- **What to do**
Should any entry include an image, skip the image and copy the entry exactly.

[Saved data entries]
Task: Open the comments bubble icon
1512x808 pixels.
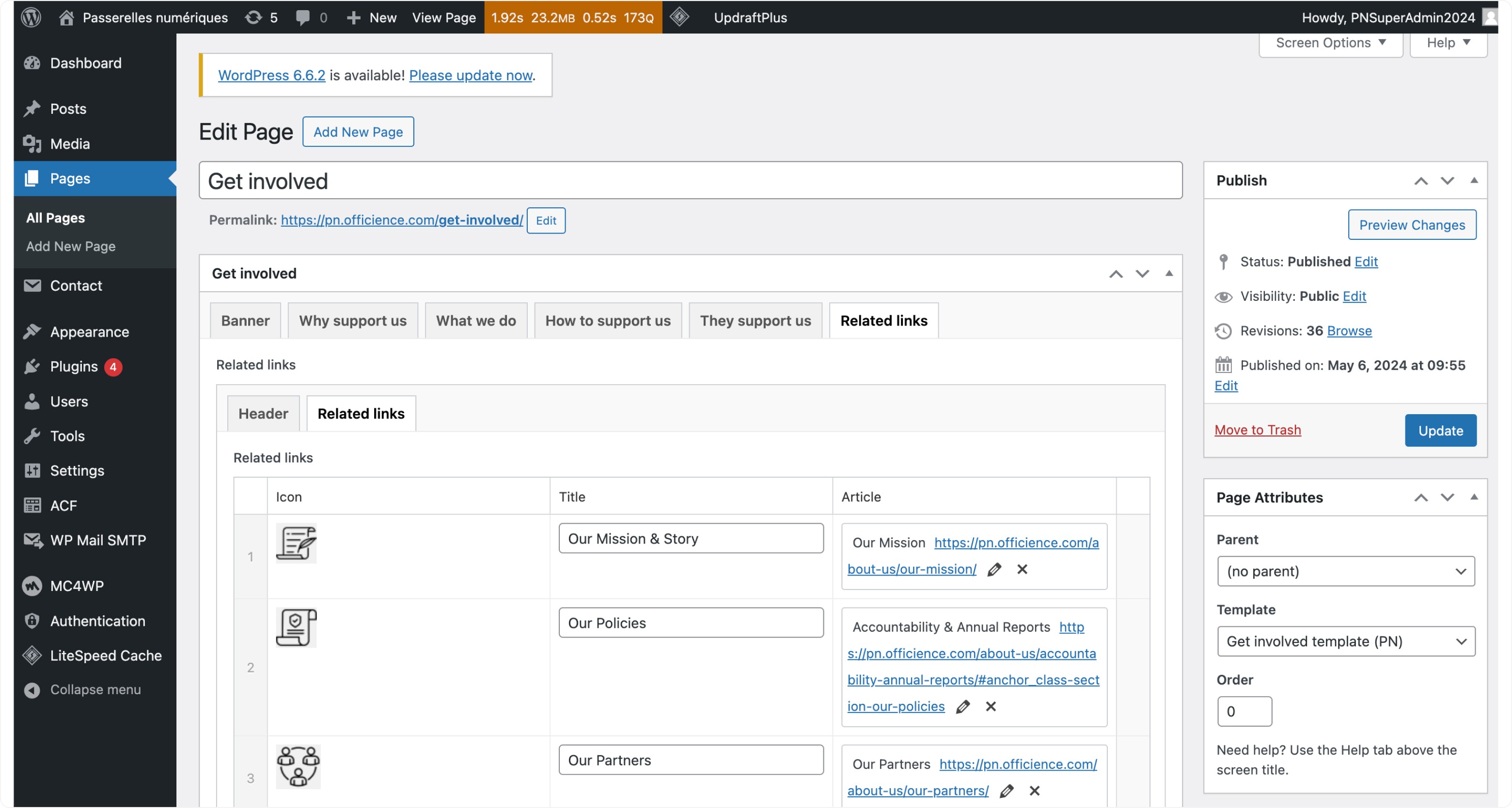Action: tap(303, 17)
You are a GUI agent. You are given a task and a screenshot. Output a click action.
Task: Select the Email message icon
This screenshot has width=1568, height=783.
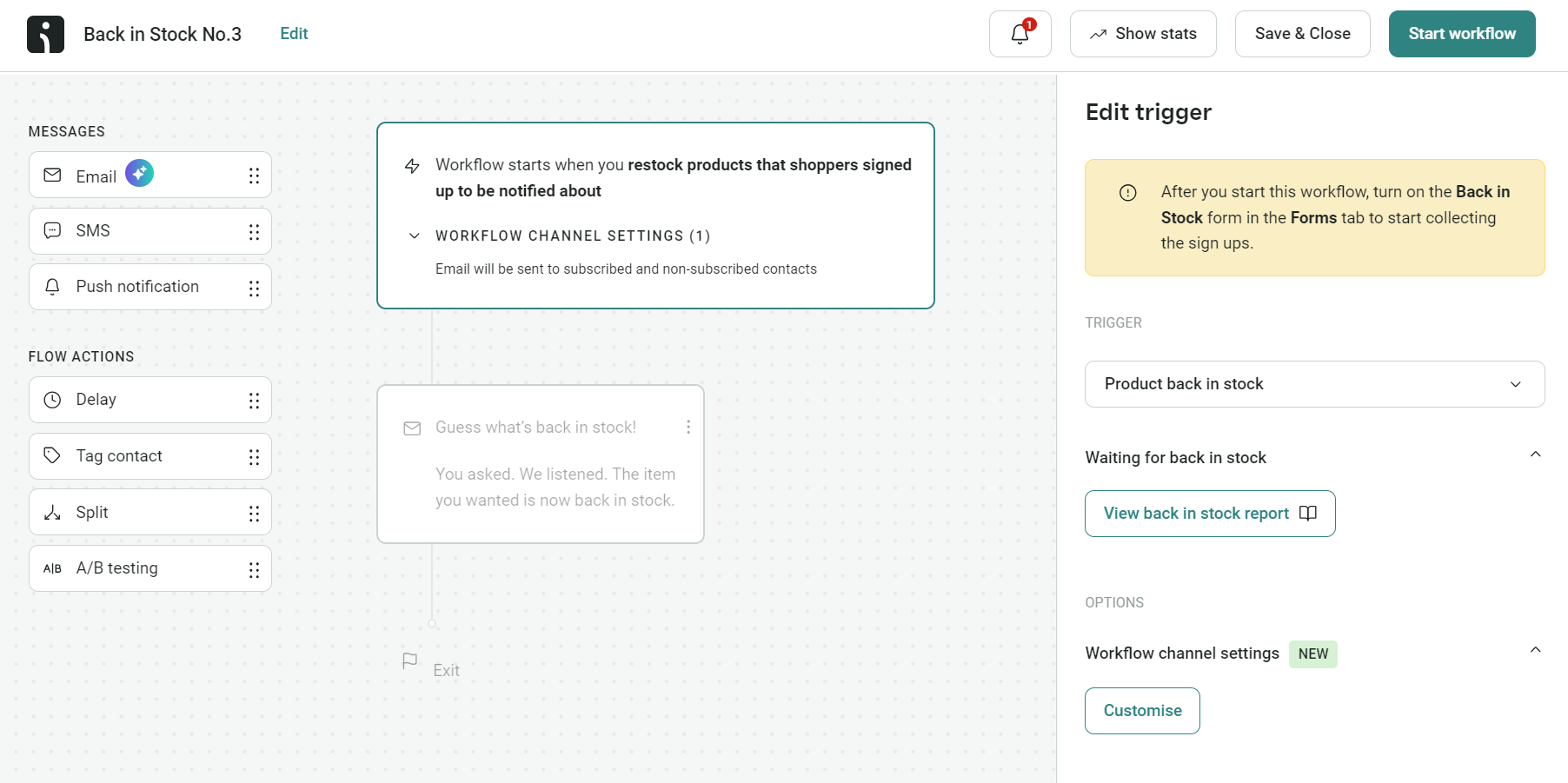coord(52,175)
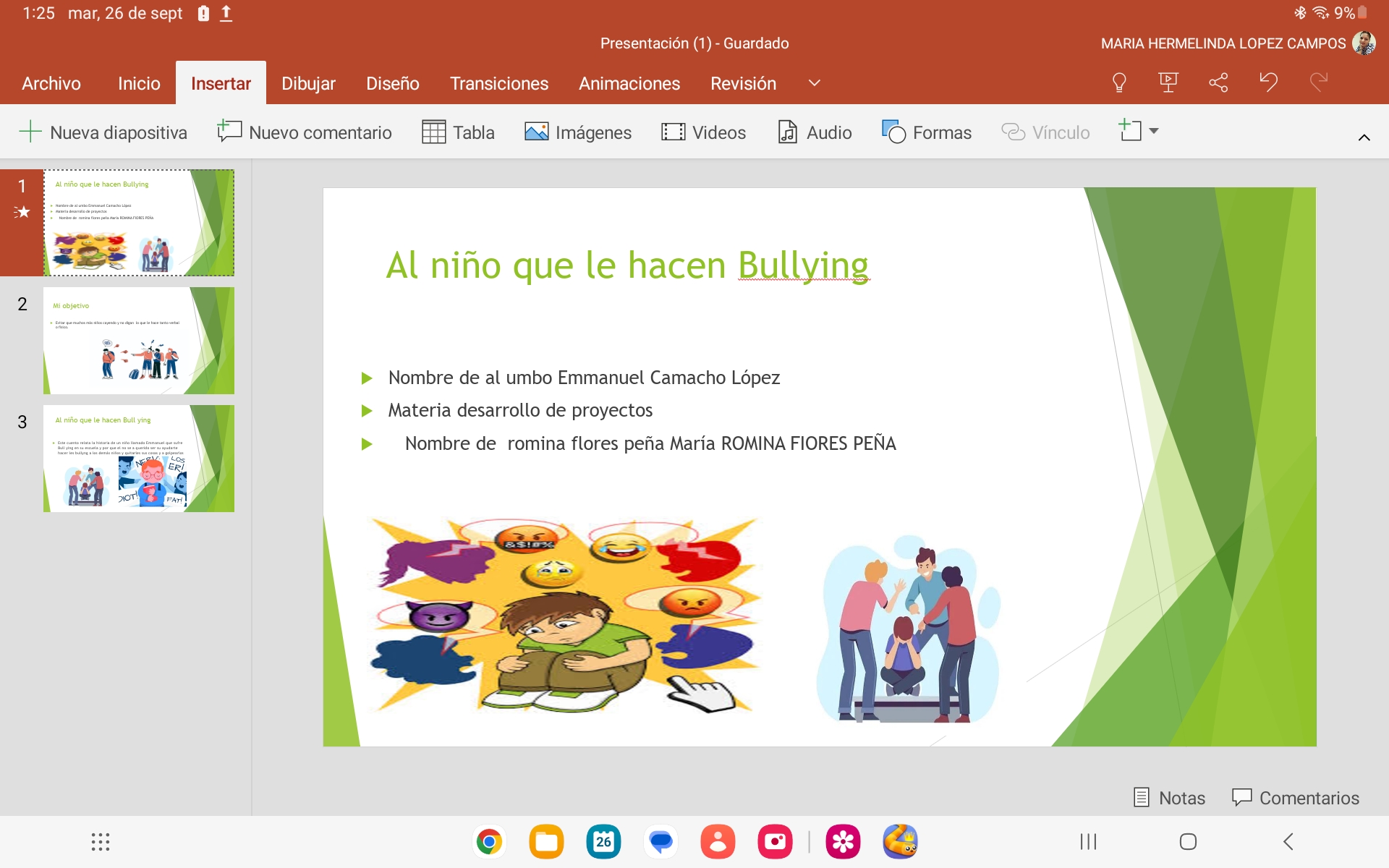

- **Completed exercise**
Task: Open the comments bubble icon
1512x808 pixels.
Action: tap(303, 17)
You are a GUI agent. You are given a task and a screenshot. Output a click action.
Task: Select the Email message icon
This screenshot has width=1568, height=783.
coord(52,175)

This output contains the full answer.